_Ausgangstext_:
***
Das gesamte Rennen war hervorragend organisiert. Den "Unfug" verantwortungsloser
Kids kann ein Veranstalter ebenso wenig verhindern wie einen Wetterumschwung.
Was mich aber am Schluss doch etwas enttäuscht ist der Zielbereich. Als
Finisher-Präsent gibt es weder Medaille noch Shirt (brauche ich ohnehin nicht),
aber die grell orangefarbene Kappe mit Ultrak-Logo ist bei einem Lauf mit so
hoher Startgebühr als Erinnerungsgeschenk peinlich. Wenigstens gab es gestern in
der Startertüte einen Flaschengürtel vom Hauptsponsor Scott.
***
_Ausgangsmaterial_:

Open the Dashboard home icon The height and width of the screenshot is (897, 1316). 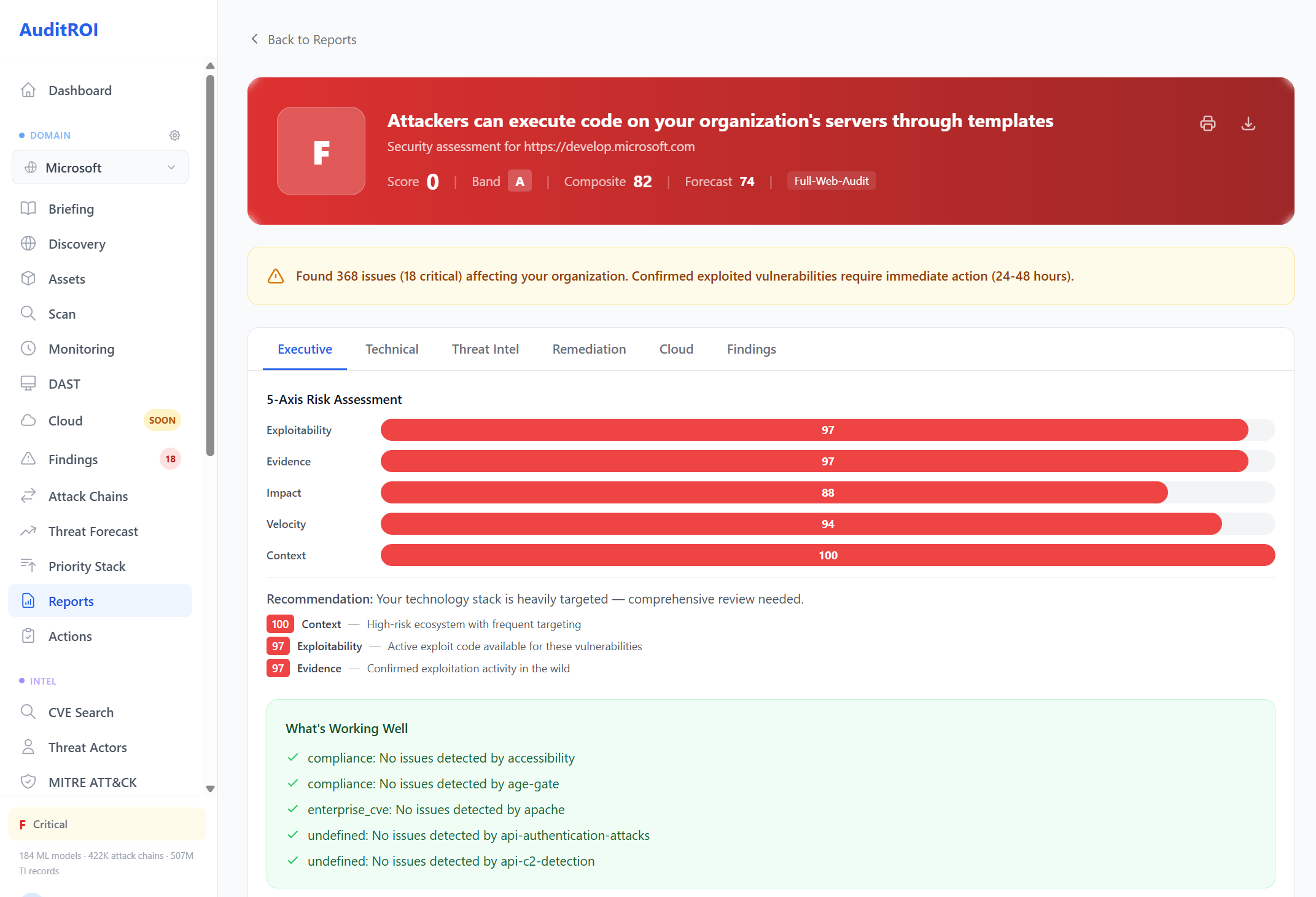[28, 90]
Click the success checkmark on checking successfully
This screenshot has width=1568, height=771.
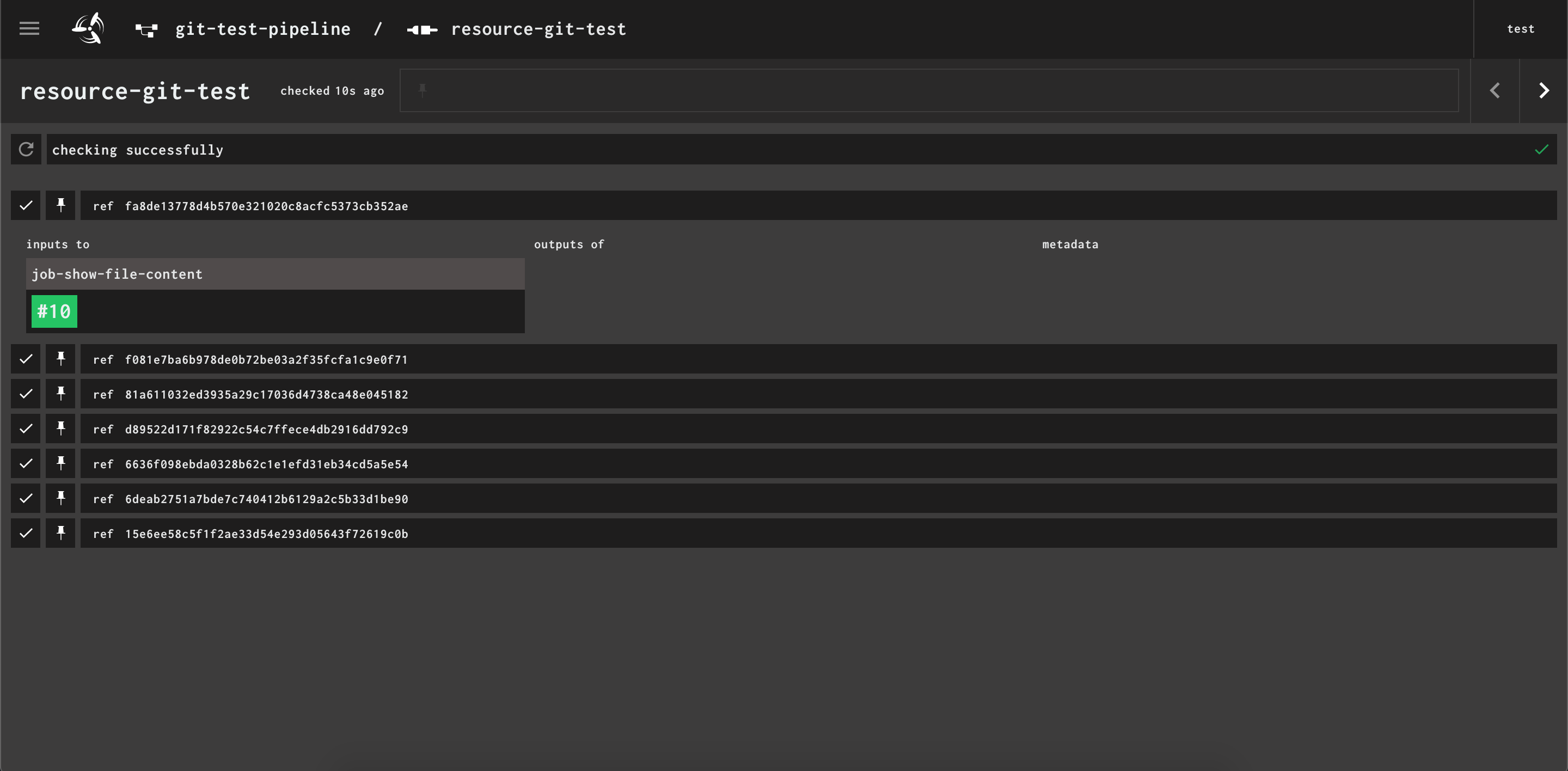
***
_Aufgabenstellung_:
1. Geben Sie den Abschnitt des Rennberichts, der mit den Worten „Das gesamte Rennen“ beginnt und mit „wie einen Wetterumschwung.“ schließt, erneut wieder. Tauschen Sie dabei „Veranstalter“ gegen „Organisator“ aus.
2. Knüpfen Sie an den letzten Satz des Rennberichts an und schreiben Sie ihn weiter.

_Lösungen_:
1.
Das gesamte Rennen war hervorragend organisiert. Den "Unfug" verantwortungsloser
Kids kann ein Organisator ebenso wenig verhindern wie einen Wetterumschwung.

2.
Laut Ausschreibung ist Zielschluss 18.30 Uhr, die Ultraks-Zone sollte bis 19 Uhr
offen sein. Aber als ich um 18:10 Uhr den Gutschein für das Raclette einlösen
will, wird der betreffende Verpflegungsstand bereits abgebaut. Schade, Raclette
am Ziel wäre eine nette Alternative oder Ergänzung zur Pasta gewesen. Den
anderen Gutschein für Pasta löse ich in einer Halle ein, wo wir die letzten
Reste bekommen und wo, während ich noch beim Essen bin, schon um mich herum die
Stühle abgeräumt werden. Kein netter Abschluss, aber wie heißt es so schön: "Den
letzten beißen die Hunde". In meiner normalen Laufgeschwindigkeit hätte ich hier
noch eine Stunde mit anderen Finishern feiern können.
Abgesehen von diesen letzten 30 Minuten war es eine außerordentlich tolle
Veranstaltung! Wer gerne auf steilen Pfaden bergauf und bergab läuft, der MUSS
nächstes Jahr zu diesem landschaftlich einzigartig schönen Lauf fahren. Diese
grandiosen Trails sollte sich kein Bergfreund entgehen lassen! Mir hat mir
dieser Tag extrem gut gefallen. Aber unterschätzt ihn wegen seiner geringen
Distanz nicht - mir brachten diese 46 km den stärksten Muskelkater des Jahres.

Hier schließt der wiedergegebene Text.